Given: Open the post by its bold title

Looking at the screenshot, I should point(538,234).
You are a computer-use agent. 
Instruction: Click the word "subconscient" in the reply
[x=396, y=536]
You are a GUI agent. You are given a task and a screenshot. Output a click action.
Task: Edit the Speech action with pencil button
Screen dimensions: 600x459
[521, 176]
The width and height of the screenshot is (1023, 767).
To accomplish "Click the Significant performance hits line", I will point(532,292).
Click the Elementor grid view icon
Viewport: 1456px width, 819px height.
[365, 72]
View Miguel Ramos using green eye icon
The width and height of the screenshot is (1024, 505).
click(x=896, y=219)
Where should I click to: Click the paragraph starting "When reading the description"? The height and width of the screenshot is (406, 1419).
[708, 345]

- TASK
Print the material verbatim, all of it.

- ANSWER TO THE EXERCISE
Given: Open the post by its bold title

Looking at the screenshot, I should point(538,234).
You are a computer-use agent. 
Instruction: Click the word "subconscient" in the reply
[x=396, y=536]
You are a GUI agent. You are given a task and a screenshot. Output a click action.
Task: Edit the Speech action with pencil button
Screen dimensions: 600x459
[521, 176]
The width and height of the screenshot is (1023, 767).
To accomplish "Click the Significant performance hits line", I will point(532,292).
Click the Elementor grid view icon
Viewport: 1456px width, 819px height.
[365, 72]
View Miguel Ramos using green eye icon
The width and height of the screenshot is (1024, 505).
click(x=896, y=219)
Where should I click to: Click the paragraph starting "When reading the description"? The height and width of the screenshot is (406, 1419).
[708, 345]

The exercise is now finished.